Over the previous nine games, the Cubs relievers had only given up four combined runs and the bullpen had been a major player in the team’s resurgence of late.
That successful run ended in dramatic fashion as the Cardinals did their damage with the help of seven doubles in the seventh. Four Cubs relievers saw action in the inning.
It all started innocently enough with an infield single from David Freese. James Russell came on to relieve Justin Germano and the rout was on. Russell gave up six runs on four hits and two walks, Manny Corpas gave up four runs without getting an out and Rafael Dolis gave up a pair of run-scoring doubles.
“You look at their lineup and you don’t see anything that extreme but that’s a tough lineup to get through with the switch hitters and the quality hitters they have,” manager Dale Sveum said. “That’s why five doubles were down the right-field line, two doubles were down the left-field line and [Lance] Berkman added another double late. That’s quality hitters that take that stuff away and they did a great job."
It actually wasn’t that long ago that the Cubs gave up a dozen runs in an inning. It happened July 30, 2010 at Colorado. The Cardinals tied a club record with their 12 runs in an inning, matching a franchise mark first set in 1926. The seven doubles in an inning tied a major league record set by the Boston Bees in 1936.
The six runs allowed by Russell were a career high. He had only given up 12 earned runs all season before the outing.
Going back to the start of 2011, Russell’s 2.31 ERA entering play Saturday was the second best ERA from a National league lefty reliever, behind the 1.57 mark from the Braves’ Eric O'Flaherty.
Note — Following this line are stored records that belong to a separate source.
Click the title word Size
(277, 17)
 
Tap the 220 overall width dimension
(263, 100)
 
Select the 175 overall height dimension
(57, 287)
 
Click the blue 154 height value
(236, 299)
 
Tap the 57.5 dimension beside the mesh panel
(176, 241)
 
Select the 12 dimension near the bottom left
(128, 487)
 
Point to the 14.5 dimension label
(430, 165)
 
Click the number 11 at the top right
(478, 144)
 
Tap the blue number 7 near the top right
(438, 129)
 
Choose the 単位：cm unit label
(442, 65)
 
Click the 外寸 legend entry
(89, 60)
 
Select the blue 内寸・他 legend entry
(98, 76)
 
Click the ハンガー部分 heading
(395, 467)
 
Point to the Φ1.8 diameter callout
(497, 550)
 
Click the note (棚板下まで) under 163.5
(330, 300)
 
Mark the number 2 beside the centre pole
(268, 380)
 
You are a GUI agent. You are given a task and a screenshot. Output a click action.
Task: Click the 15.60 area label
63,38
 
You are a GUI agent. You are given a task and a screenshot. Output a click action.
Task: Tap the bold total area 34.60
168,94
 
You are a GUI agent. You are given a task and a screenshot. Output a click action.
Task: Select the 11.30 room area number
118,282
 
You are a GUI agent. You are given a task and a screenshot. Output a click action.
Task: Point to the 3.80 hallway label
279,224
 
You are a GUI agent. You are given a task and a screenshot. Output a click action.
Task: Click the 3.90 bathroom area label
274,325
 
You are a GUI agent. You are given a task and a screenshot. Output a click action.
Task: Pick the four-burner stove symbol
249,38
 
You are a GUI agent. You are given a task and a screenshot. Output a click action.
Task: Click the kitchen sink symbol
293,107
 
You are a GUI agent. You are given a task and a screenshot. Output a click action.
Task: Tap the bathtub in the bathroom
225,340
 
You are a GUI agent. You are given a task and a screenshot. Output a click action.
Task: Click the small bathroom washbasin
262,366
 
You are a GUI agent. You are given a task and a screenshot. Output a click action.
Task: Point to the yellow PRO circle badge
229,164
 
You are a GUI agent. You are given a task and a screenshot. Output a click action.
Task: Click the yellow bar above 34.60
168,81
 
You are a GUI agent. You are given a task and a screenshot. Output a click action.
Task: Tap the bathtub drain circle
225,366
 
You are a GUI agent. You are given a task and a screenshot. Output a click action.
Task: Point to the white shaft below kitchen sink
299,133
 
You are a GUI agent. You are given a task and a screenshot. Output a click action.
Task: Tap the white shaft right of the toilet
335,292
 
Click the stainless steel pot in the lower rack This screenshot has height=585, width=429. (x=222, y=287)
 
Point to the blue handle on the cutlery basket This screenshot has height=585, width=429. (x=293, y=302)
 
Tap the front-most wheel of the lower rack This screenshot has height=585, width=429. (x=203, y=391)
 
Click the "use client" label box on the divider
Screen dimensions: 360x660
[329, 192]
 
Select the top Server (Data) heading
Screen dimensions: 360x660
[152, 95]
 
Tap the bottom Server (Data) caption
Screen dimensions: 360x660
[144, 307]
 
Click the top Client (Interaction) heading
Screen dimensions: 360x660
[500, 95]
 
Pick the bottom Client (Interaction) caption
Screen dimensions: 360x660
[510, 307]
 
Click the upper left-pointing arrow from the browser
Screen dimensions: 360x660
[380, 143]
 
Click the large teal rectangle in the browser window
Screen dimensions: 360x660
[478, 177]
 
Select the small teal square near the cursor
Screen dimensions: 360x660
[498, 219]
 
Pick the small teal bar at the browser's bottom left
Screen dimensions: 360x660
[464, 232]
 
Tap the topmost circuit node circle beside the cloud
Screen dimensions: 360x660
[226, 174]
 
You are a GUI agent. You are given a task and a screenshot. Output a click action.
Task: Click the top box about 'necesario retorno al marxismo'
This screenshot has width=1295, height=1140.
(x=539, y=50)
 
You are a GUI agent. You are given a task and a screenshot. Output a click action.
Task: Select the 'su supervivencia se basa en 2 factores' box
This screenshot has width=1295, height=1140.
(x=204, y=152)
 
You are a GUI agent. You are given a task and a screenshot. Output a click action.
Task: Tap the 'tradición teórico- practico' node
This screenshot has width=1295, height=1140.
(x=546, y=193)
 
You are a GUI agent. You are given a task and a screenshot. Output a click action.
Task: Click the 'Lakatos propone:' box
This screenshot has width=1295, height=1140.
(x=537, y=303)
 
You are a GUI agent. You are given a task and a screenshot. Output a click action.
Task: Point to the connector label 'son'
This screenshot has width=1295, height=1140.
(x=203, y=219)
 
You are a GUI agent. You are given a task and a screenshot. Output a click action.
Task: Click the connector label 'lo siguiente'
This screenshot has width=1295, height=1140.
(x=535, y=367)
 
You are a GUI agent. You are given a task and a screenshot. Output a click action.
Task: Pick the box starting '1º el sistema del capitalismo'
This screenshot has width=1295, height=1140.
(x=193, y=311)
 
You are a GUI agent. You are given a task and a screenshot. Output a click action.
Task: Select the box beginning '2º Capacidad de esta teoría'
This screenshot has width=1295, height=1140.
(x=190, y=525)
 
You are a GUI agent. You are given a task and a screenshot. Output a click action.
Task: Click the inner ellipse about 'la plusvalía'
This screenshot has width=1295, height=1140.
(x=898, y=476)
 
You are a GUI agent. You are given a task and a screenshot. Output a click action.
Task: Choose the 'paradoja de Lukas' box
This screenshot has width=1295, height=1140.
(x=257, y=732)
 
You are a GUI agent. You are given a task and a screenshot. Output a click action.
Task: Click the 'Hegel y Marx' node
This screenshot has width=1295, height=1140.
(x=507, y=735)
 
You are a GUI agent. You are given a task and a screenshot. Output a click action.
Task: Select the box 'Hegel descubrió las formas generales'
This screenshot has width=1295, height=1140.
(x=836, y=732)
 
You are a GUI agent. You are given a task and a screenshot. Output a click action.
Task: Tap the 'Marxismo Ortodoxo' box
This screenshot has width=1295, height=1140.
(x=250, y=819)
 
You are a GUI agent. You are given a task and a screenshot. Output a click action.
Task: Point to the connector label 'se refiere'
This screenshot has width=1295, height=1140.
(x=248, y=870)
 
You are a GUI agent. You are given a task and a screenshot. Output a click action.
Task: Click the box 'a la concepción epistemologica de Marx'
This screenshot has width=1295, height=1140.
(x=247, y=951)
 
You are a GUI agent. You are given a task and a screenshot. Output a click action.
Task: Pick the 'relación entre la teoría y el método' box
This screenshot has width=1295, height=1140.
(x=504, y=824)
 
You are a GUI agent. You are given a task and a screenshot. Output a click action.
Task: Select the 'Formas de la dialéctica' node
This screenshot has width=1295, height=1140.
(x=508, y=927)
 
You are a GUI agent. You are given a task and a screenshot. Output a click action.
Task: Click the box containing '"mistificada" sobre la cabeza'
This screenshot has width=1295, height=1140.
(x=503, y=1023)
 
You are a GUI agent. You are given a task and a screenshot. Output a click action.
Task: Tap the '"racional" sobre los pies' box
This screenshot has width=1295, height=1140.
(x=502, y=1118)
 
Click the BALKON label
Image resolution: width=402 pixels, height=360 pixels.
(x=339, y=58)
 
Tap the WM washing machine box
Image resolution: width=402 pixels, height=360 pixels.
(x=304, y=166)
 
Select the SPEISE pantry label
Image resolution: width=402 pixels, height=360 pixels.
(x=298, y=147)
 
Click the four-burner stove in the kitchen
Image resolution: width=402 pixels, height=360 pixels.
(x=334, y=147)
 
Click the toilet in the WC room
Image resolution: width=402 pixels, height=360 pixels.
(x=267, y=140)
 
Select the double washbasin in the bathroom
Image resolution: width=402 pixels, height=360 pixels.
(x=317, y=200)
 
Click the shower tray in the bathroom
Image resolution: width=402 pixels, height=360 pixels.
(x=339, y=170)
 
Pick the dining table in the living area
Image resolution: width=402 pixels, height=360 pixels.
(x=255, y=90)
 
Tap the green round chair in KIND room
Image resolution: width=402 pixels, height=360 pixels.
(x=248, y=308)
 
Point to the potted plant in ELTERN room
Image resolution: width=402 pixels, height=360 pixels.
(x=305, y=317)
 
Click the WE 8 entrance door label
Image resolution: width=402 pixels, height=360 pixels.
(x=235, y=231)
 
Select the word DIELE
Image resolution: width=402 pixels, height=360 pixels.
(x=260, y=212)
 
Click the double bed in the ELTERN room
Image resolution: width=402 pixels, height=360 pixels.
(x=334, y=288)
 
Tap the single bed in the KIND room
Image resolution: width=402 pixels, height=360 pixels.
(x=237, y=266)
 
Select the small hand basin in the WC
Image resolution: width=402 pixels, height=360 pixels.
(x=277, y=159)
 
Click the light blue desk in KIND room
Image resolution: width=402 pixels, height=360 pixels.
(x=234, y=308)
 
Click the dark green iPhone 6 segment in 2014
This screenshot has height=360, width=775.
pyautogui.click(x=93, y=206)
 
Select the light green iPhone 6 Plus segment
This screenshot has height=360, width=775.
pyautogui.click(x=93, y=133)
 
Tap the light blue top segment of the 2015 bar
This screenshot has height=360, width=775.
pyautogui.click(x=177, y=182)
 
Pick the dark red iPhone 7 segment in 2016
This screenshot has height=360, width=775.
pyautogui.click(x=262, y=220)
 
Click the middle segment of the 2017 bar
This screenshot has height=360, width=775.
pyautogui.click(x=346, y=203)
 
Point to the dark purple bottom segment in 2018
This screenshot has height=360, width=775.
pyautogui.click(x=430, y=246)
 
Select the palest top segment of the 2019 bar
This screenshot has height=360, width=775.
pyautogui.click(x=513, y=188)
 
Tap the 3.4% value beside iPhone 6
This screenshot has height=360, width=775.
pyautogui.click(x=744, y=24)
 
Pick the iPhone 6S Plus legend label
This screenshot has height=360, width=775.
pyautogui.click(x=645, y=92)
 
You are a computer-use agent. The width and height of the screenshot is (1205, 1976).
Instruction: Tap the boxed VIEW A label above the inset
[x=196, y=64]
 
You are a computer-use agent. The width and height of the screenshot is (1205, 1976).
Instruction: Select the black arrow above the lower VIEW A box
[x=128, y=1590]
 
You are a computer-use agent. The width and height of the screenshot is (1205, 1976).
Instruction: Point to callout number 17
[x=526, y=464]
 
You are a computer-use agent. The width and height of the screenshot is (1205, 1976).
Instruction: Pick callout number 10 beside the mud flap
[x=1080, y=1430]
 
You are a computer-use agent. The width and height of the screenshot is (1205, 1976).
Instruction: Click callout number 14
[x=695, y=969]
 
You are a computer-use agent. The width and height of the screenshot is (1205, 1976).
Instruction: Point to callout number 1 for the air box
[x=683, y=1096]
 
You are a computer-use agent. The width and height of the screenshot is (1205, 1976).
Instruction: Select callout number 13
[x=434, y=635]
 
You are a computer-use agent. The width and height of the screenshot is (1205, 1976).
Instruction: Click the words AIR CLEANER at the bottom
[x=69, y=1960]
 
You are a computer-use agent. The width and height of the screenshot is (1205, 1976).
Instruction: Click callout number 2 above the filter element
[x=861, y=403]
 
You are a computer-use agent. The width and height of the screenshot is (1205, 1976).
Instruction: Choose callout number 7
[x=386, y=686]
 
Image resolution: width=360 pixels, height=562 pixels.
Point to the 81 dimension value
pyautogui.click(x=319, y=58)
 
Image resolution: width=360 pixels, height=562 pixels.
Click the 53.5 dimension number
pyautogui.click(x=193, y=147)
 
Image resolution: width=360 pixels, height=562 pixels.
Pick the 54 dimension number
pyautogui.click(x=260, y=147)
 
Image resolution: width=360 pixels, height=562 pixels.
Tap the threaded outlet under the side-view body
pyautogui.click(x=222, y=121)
In one night, Russell’s 2012 ERA went from 2.45 to 3.63.
“Russell has gone four months basically without a hiccup like that,” Sveum said. “Those things can happen. Unfortunately it was in a 0-0 game and it started out on an infield dribbler. We got an out on a bunt and after that we all witnessed some good hitting too.”
After giving up 4 runs over the past 9 games, Cubs relievers cough up 12.